PROBLEM TO SOLVE -> Reproduce exactly, and only, the lines below from the one containing "How do I perform: Expand the Rows" through the one containing "Open Email &".

(Stored data)

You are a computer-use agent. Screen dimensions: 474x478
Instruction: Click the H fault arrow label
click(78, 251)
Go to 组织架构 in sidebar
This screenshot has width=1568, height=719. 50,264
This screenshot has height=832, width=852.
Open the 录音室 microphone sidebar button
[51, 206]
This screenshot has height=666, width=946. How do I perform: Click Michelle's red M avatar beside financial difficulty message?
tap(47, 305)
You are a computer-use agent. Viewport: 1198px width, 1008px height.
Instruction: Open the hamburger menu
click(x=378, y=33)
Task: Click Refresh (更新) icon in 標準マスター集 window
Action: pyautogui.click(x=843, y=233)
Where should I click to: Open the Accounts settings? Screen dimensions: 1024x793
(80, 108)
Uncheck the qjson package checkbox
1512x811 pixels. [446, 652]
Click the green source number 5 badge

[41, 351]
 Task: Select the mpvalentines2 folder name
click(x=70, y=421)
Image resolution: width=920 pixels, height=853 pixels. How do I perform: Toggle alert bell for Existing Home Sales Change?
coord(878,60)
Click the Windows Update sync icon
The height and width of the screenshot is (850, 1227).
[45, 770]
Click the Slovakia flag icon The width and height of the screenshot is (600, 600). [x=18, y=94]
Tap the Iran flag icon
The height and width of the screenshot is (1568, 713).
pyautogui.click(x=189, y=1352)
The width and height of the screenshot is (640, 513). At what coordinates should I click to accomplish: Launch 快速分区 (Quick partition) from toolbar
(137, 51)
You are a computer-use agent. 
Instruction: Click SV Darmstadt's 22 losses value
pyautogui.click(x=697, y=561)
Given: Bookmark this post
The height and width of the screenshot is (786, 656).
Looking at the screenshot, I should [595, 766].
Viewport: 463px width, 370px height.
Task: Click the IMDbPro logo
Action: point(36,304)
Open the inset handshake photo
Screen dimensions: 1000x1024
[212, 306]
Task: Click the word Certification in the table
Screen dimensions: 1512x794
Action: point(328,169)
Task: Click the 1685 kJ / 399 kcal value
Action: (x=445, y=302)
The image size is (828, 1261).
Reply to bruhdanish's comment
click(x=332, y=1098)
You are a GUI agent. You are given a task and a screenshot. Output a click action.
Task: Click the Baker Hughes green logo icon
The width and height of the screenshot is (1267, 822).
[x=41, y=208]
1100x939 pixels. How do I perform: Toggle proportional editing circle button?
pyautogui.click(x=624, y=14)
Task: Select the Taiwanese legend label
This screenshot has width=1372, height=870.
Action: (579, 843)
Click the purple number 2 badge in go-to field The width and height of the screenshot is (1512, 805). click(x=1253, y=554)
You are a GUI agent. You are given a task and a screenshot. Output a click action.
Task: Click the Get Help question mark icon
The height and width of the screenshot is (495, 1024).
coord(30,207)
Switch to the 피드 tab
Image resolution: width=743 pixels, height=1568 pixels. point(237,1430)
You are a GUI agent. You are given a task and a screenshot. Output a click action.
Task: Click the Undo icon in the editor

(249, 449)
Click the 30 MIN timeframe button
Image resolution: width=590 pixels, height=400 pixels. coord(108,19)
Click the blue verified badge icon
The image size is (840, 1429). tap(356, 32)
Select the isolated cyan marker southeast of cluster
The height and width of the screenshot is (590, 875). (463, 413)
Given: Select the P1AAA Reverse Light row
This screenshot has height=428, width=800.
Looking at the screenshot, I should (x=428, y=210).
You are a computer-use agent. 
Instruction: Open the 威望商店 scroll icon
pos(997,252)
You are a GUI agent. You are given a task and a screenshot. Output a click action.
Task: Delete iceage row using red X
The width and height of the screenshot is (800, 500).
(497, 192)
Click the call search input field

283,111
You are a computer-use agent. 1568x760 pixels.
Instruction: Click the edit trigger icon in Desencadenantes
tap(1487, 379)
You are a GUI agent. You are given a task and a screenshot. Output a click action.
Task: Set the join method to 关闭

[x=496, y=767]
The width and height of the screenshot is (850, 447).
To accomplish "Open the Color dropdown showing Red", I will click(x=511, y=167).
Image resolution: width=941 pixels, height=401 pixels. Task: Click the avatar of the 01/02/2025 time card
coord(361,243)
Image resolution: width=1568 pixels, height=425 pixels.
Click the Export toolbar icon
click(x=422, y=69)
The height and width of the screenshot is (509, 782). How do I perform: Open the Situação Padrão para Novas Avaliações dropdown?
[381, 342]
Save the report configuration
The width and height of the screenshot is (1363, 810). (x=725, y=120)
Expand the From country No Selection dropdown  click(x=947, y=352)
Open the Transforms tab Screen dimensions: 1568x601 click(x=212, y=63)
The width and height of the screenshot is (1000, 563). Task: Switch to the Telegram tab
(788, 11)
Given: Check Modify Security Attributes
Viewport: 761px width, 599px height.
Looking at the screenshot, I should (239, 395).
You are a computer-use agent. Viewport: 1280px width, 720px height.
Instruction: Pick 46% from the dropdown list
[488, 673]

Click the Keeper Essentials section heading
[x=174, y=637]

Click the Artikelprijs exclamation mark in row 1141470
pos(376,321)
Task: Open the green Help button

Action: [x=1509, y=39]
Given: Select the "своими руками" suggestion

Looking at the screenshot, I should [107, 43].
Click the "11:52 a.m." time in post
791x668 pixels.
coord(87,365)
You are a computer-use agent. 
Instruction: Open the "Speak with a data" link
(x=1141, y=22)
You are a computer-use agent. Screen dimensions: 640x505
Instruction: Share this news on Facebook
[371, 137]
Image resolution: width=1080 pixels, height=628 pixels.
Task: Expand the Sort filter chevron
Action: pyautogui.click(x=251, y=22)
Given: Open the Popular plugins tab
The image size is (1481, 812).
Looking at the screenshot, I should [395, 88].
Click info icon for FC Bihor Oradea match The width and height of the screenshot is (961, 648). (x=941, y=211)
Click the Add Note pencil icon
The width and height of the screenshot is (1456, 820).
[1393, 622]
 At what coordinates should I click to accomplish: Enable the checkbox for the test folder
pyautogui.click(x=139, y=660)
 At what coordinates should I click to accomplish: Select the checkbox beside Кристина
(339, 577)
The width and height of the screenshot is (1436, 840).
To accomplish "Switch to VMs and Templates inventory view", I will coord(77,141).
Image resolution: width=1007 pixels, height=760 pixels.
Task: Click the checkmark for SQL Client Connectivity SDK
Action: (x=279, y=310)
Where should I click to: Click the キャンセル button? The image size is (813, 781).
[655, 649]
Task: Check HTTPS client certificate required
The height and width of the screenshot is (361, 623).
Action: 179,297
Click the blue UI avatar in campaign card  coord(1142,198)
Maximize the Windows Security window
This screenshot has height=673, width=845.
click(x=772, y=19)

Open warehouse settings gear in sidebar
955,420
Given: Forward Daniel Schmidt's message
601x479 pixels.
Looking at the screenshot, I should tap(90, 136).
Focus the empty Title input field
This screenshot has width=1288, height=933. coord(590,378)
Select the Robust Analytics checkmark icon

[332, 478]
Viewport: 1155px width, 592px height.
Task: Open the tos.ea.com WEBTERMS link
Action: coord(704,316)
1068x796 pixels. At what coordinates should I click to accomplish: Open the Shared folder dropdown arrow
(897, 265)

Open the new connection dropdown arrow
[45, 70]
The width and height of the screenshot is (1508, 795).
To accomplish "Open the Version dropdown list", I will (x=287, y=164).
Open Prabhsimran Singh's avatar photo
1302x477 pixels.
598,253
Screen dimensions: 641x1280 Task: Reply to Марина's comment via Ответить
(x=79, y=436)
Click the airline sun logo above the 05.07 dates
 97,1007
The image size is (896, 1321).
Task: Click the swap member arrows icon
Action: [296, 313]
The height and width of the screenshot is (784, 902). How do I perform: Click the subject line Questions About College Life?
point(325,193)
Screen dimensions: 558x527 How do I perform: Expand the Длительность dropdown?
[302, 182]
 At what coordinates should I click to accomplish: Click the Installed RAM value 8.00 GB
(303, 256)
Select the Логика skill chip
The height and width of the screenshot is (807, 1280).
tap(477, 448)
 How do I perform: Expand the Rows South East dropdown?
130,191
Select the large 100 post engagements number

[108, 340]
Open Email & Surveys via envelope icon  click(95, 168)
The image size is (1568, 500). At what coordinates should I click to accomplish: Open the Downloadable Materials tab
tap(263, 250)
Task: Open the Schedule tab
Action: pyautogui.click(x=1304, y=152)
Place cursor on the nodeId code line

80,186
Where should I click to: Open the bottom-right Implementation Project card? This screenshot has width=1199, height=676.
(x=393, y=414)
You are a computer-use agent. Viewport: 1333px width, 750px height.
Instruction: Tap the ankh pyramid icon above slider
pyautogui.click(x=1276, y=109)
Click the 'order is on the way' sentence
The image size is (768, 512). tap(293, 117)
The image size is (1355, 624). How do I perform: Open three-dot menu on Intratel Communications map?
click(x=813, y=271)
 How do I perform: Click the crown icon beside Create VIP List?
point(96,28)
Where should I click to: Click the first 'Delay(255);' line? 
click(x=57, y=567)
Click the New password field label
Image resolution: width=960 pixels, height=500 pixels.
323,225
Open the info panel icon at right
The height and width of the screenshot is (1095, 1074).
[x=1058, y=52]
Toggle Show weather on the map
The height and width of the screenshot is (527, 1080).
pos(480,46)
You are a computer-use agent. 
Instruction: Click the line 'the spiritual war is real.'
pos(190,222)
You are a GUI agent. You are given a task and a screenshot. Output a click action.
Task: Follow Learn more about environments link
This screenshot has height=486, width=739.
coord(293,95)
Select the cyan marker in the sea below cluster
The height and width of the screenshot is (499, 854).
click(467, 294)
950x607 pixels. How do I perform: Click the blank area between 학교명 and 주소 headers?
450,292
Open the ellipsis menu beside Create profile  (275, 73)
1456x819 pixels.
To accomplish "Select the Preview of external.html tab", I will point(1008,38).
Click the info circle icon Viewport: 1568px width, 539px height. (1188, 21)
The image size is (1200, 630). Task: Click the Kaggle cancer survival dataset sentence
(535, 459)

COMPLETED TASK ->
 How do I perform: Expand the Rows South East dropdown?
130,191
Select the large 100 post engagements number

[108, 340]
Open Email & Surveys via envelope icon  click(95, 168)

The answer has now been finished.